── Source material

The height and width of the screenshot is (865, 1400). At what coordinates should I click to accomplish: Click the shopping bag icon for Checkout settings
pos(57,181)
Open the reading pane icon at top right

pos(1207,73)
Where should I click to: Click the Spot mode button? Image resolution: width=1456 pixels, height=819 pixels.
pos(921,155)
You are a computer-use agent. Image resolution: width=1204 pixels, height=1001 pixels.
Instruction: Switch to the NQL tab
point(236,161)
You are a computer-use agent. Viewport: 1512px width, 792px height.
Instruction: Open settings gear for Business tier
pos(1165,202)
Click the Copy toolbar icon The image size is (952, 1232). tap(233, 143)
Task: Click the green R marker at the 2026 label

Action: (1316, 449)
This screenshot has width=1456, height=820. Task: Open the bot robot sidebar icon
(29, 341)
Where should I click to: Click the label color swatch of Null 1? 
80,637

────

Exercise description: Count the lines above that contain "agent", and give only the number.

Exercise solution: 2